### Problem to solve
Go through the listing below and output exactly the line with "Screen dimensions: 1024x577", the line with "Task: Toggle fullscreen mode icon", and each line between; omit the rest.

### Records for this task
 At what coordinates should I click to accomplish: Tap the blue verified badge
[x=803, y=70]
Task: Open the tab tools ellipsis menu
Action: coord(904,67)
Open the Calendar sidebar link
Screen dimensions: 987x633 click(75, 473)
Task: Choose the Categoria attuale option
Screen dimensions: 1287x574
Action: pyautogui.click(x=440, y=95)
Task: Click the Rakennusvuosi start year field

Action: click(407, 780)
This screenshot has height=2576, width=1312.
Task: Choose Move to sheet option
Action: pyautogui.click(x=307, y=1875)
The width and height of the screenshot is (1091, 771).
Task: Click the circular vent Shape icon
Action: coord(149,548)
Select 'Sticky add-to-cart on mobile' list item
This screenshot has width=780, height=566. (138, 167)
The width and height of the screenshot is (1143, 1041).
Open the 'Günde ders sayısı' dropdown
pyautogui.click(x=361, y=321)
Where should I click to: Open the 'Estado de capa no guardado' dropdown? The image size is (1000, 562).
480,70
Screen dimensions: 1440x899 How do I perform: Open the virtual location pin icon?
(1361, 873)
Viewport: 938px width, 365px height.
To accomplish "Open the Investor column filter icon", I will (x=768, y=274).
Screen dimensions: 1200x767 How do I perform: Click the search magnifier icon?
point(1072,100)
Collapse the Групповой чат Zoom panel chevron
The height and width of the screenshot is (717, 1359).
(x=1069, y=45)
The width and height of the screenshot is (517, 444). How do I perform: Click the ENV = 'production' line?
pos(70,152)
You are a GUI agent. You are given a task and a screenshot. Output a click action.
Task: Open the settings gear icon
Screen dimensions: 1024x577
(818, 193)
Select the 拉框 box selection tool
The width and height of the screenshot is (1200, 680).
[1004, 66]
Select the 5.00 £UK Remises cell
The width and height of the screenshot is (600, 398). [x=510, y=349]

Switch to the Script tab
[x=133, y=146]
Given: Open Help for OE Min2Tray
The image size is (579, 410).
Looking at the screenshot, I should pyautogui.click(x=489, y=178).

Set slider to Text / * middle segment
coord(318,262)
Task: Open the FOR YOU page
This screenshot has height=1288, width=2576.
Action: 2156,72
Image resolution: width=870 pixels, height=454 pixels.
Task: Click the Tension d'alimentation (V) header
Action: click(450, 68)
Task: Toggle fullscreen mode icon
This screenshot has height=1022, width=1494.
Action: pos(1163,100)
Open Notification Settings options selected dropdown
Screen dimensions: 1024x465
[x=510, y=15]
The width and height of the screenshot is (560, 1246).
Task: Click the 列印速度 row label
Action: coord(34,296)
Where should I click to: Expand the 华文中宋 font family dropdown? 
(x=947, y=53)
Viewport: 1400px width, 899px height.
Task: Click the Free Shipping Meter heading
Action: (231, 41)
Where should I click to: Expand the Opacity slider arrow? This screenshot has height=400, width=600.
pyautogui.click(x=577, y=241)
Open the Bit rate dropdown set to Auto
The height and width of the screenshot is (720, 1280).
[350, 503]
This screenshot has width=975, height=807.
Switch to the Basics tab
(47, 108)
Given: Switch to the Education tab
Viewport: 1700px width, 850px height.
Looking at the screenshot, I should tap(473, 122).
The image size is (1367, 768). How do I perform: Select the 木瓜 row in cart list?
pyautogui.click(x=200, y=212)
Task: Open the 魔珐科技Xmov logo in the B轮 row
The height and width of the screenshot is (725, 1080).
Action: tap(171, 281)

### Response to the task
Screen dimensions: 1024x577
(818, 193)
Select the 拉框 box selection tool
The width and height of the screenshot is (1200, 680).
[1004, 66]
Select the 5.00 £UK Remises cell
The width and height of the screenshot is (600, 398). [x=510, y=349]

Switch to the Script tab
[x=133, y=146]
Given: Open Help for OE Min2Tray
The image size is (579, 410).
Looking at the screenshot, I should pyautogui.click(x=489, y=178).

Set slider to Text / * middle segment
coord(318,262)
Task: Open the FOR YOU page
This screenshot has height=1288, width=2576.
Action: 2156,72
Image resolution: width=870 pixels, height=454 pixels.
Task: Click the Tension d'alimentation (V) header
Action: click(450, 68)
Task: Toggle fullscreen mode icon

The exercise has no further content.